Associated in my mind with--Diary of a Mad Housewife. It is similar in its unintentional late 60s-early 70s weirdness.




Yes, posting a picture of the white girl is too predictable, but this chick is such a quintessential 60s babe I could not resist.


I Am a Fugitive From a Chain Gang (1932)


Director: Mervyn Leroy


Notable Stars: Paul Muni. A highly respected actor of the 30s, I think this is the first movie of his I've ever seen.


Do I like it? Yes, it's great.


What do I remember most? As I frequently note, classics from the 30s, particularly the early 30s, have the most extreme variation with me with regard to holding up across the years or communicating in a cultural idiom which has become completely incomprehensible. This is an example of the former, as the major themes in it, corruption and injustice in the legal system and the brutal indifference of the greater society, are equally pressing problems today. But even aside from this realism the tone and psychological approach to the material seem much more modern than what is usual in that time. It's an unnerving movie.


Associated in my mind with: The Bicycle Thief.




It's All True (1942--released 1993)


Director: Orson Welles, primarily


Notable Stars: Welles, I guess


Do I like it? It's an unfinished documentary. The footage is interesting.


What do I remember most? Not very much. It's Orson Welles set loose in Brazil with a camera. There is a carnival, old time South American beach scenes, fishermen. The impetus behind the movie was that it was going to contribute to the war effort, Brazil being one of the Allies. I'd like to see it in a theater. It is worth seeing, but at home I found it to be somewhat sleep-inducing.


Associated in my mind with: Mutiny on the Bounty, Cruise of the Zaca.




Here Comes Mr. Jordan (1941)


Director: Alexander Hall


Notable Stars: Claude Rains


Do I like it? I found it disappointing. Given the era in which it was made, the presence of Claude Rains, and its status as a classic, I was especially looking forward to seeing it, but I couldn't get into it.


What do I remember most? This disparate ingredients of it failed to coalesce for me. I never understood whatever it was I was supposed to be getting. Maybe I'm too eternally tired to do this anymore.


Associated in my mind with: Carousel




L'Argent (1983)


Director: Robert Bresson


Notable Stars: No one I am very familiar with.


Do I like it? Yes. This was the third time I have seen it. I did not get much out of it the first time, but on both the second and third viewings I have been able to appreciate more and more how good it is.

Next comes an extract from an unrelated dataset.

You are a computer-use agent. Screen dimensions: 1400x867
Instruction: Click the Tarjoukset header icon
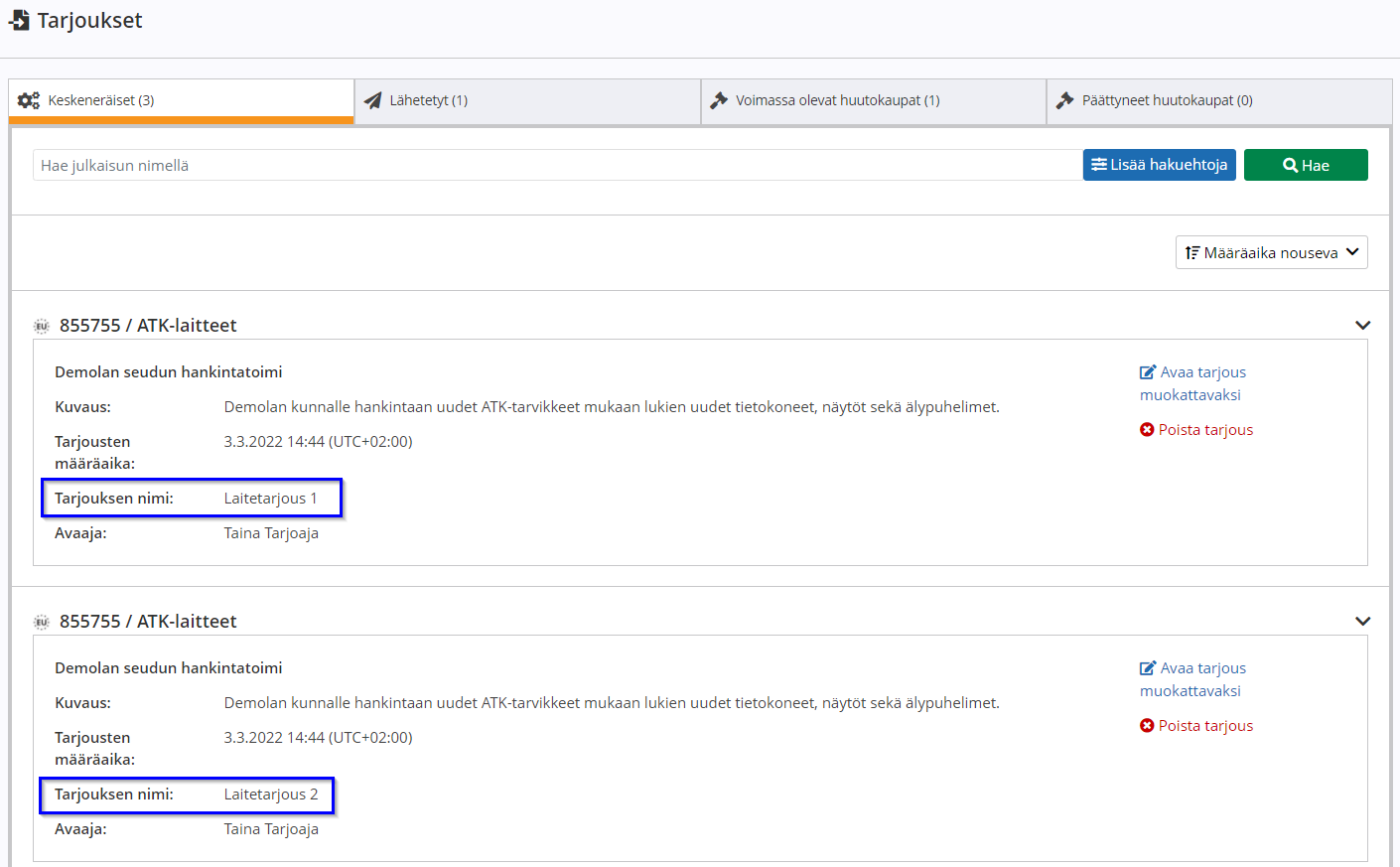[x=19, y=20]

What do I remember most? Though not exactly what the movie is about, it is always great to see Paris in the early 1980s, which is very much the city I encountered when I first went there in 1990, and which I suspect is not very much at all the city that one encounters today. There was an excellent little extra on the Criterion DVD called "Bresson A to Z" which elaborates on a number of common themes in his work, as well as a lively Q & A session from Cannes. The darkness, for lack of a better word, since Bresson would probably argue that the truths portrayed in the movie are just truths that are morally ambiguous, weighs more on me with each viewing.


Associated in my mind with: Sauve Qui Peut (La Vie), French in Action TV Show.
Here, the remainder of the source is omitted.